Tout en redonnant vie au Défenseur du temps (à Lafayette Anticipations), Cyprien Gaillard nous donne à voir les ruines et les désordres de notre temps (au Palais de Tokyo). Une exposition initiatique en deux volets qui en dit long sur nos cassures et nos fêlures, et sur nos rêves de reconstruction et de régénération.

Il était une fois un enfant qui, chaque jour, arrêtait sa course sous une horloge pour observer Le Défenseur du temps – un monumental automate juché sur un rocher de laiton, combattant au glaive et au bouclier les assauts d’un crabe, d’un dragon et d’un coq chronophages… Réalisée par Jacques Monestier, cette sculpture murale mobile installée en 1979 dans le quartier de l’Horloge à Paris, près du Centre Pompidou, devait s’arrêter, faute d’entretien, en 2003… Finis les trois coups du tambour de bronze annonçant chaque heure le combat intermittent (l’homme étant attaqué par l’un des trois animaux allégoriques, choisi par un « programmateur de hasard »…). Fini le manège du temps suspendu au glaive du chevalier doré. Finis ces moments de rêverie et de fascination volés au temps… 

C’est à ce rêve brisé que Cyprien Gaillard redonne vie aujourd’hui, après avoir vu son chevalier paralysé, abandonné aux quatre vents, et sa peau de laiton doré se ternir et s’éroder tandis qu’elle était souillée par une colonie de pigeons… : « J’ai toujours eu envie de souffler une nouvelle vie dans l’œuvre d’un autre », explique l’artiste, qui a réussi à obtenir que l’œuvre abandonnée à son triste sort soit déposée pour être restaurée. Trônant actuellement au cœur de la tour high-tech de la fondation Lafayette Anticipations1 (mécène du projet), avant de retrouver son emplacement d’origine à l’issue de l’exposition, elle apparaît dans sa splendeur première (mêlant laiton martelé doré à la feuille et laiton oxydé – la sculpture est un chef-d’œuvre d’orfèvrerie), mais porte aussi les stigmates du temps : c’est ainsi souillé de fientes de pigeons et de poussière que Le Défenseur du temps a repris vaillamment le combat contre ses assaillants.   
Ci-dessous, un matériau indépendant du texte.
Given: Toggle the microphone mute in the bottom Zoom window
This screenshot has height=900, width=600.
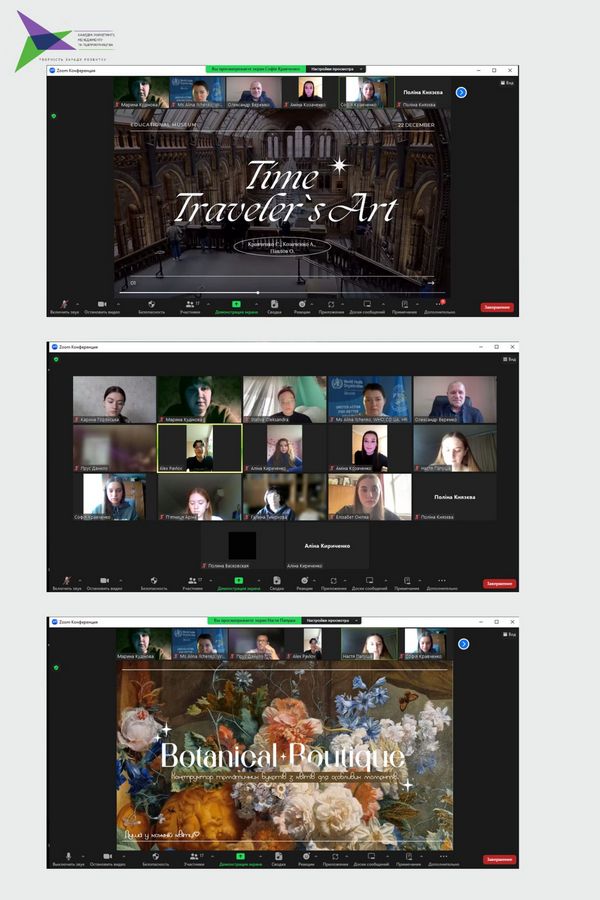Looking at the screenshot, I should tap(66, 857).
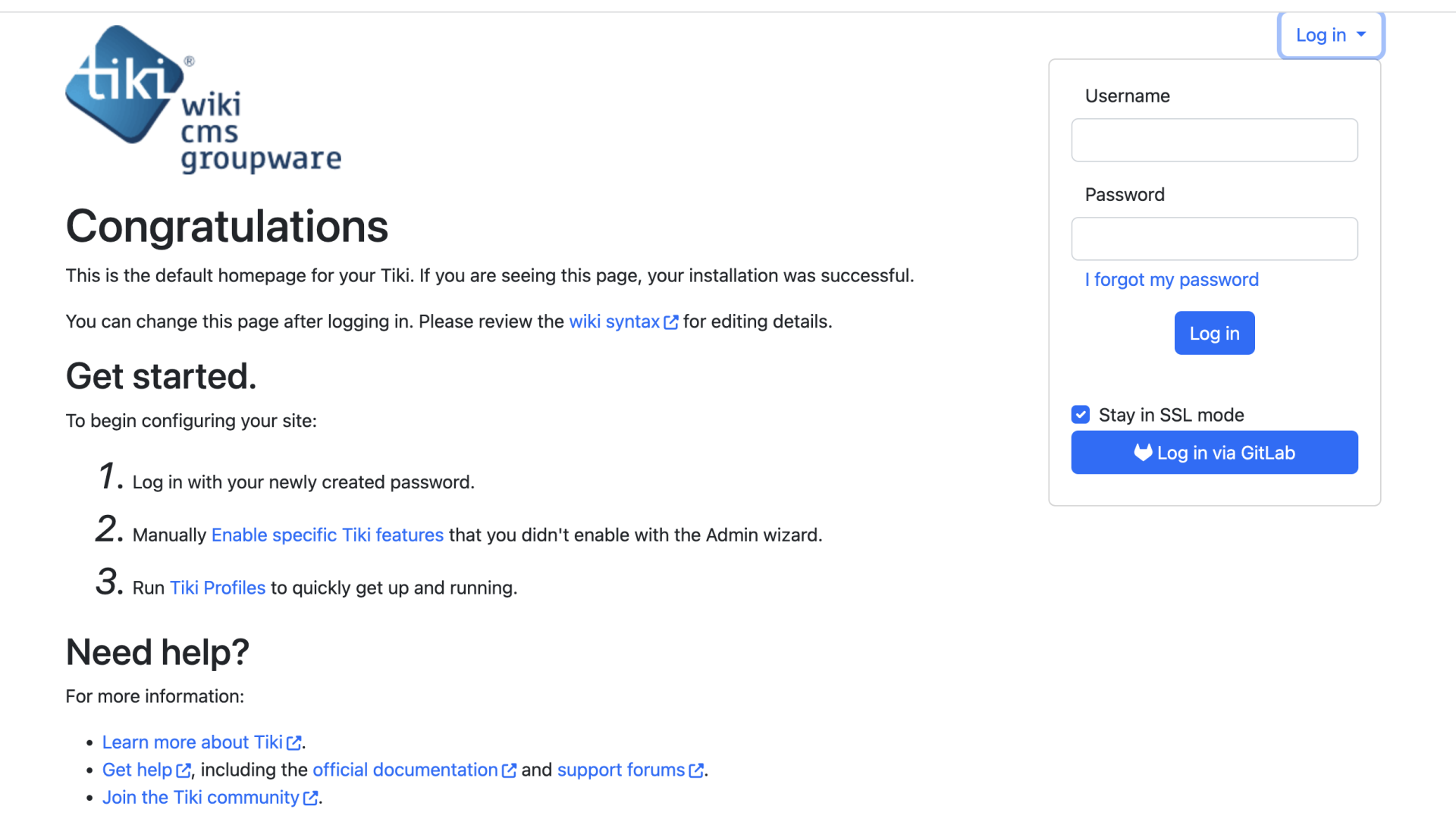Open the official documentation link

(405, 770)
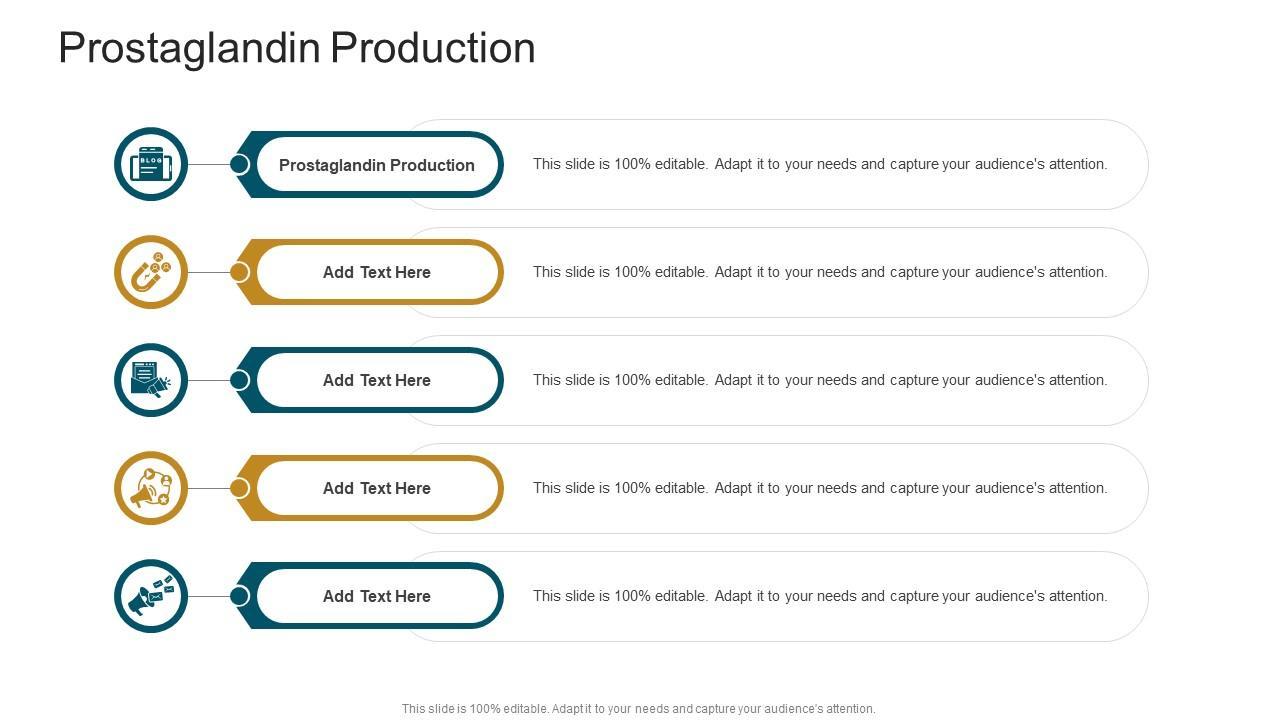1280x720 pixels.
Task: Select "Add Text Here" beside the envelope newsletter icon
Action: tap(377, 380)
On est admiratif devant l’humilité de l’artiste qui s’efface derrière son prédécesseur ; de même que devant l’audace de la fondation Lafayette Anticipations qui a suivi Cyprien Gaillard dans ce « geste » plastique inédit, réduisant l’intervention artistique à la réparation d’une œuvre abandonnée et à quelques imperceptibles modifications opérées en son sein. Parmi celles-ci, la transformation du fond sonore accompagnant chacun des combats : au déferlement des vagues, au grondement terrestre et au souffle du vent se sont substitués les hits de l’année 2003, année de l’arrêt de l’automate – des tubes pop alternant avec une musique ambient signée Laraaji.  

Au Palais de Tokyo, c’est une autre histoire qui nous est contée, celle de notre rapport au temps, aux traces de délabrement et de délitement et à l’orchestration de leur effacement, celle « de notre lien à l’effondrement et à la reconstruction »… À travers nos ruines, nos territoires délaissés et nos terres blessées, mais aussi le désordre de nos villes éventrées et bardées d’échafaudages… 
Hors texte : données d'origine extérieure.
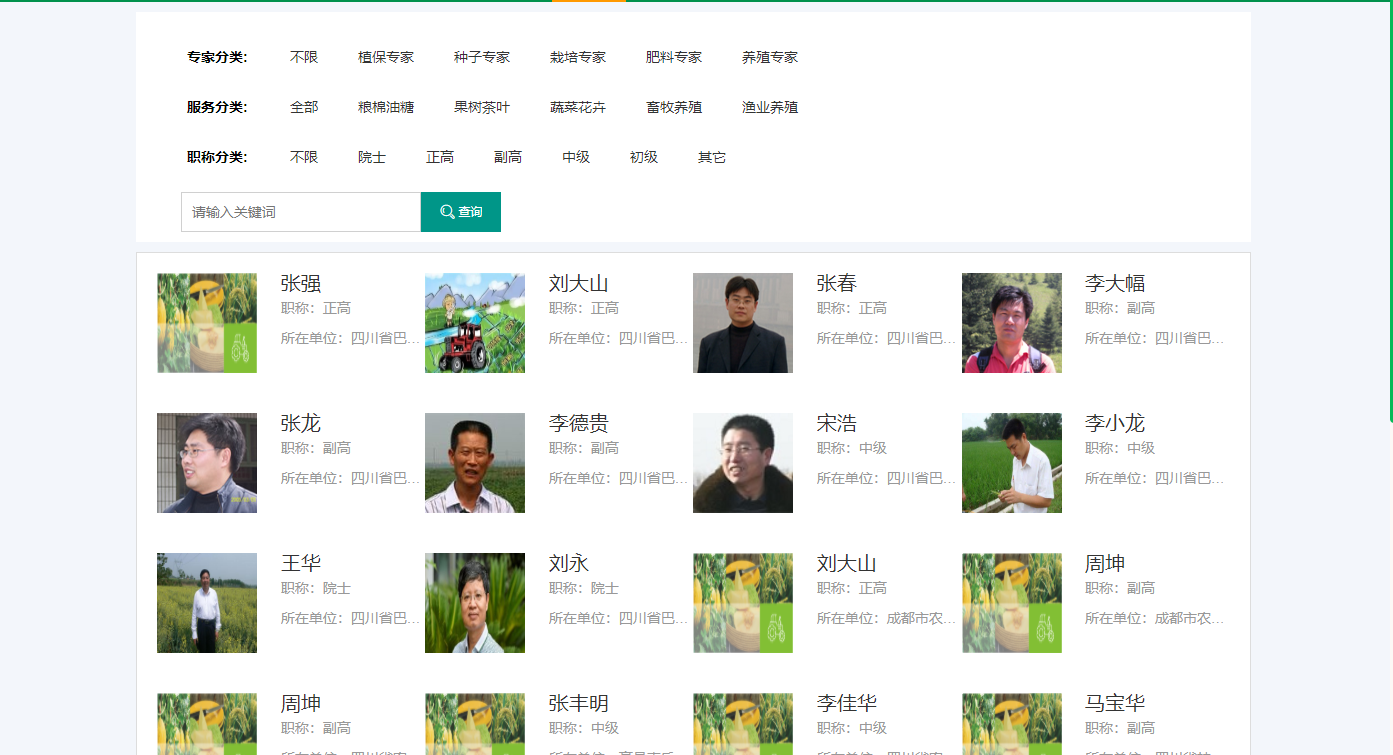Viewport: 1393px width, 755px height.
Task: Click the tractor cartoon image for 刘大山
Action: pos(475,323)
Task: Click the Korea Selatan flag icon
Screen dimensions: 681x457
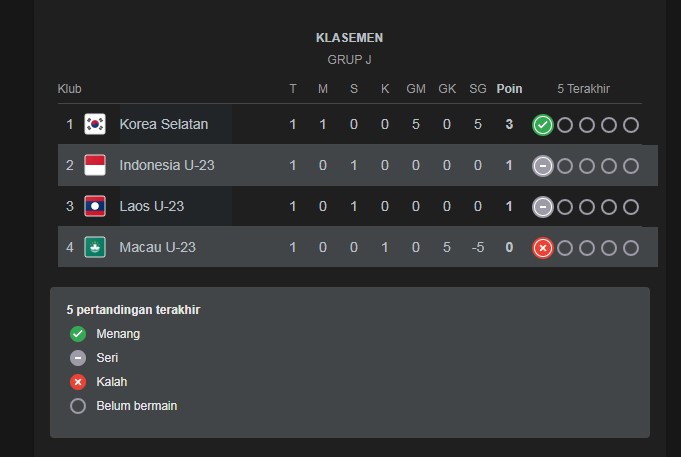Action: 95,124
Dans Frise, une vidéo projetée sur écran, l’artiste nous met face à la disparition de nos monuments et à l’emprisonnement de notre vision dans l’enchevêtrement géométrique des ossatures métalliques recouvrant nos façades en travaux. Autre disparition, ces « cadenas d’amour » (Love Locks) arrachés aux ponts auxquels ils avaient été attachés, et récupérés dans des grands sacs de chantier dans les entrepôts de la voirie de Paris : des déchets amoureux dangereux (car menaçant les ponts de s’effondrer sous leur poids) transformés par l’artiste en ready-made comme pour mieux résister à la disparition…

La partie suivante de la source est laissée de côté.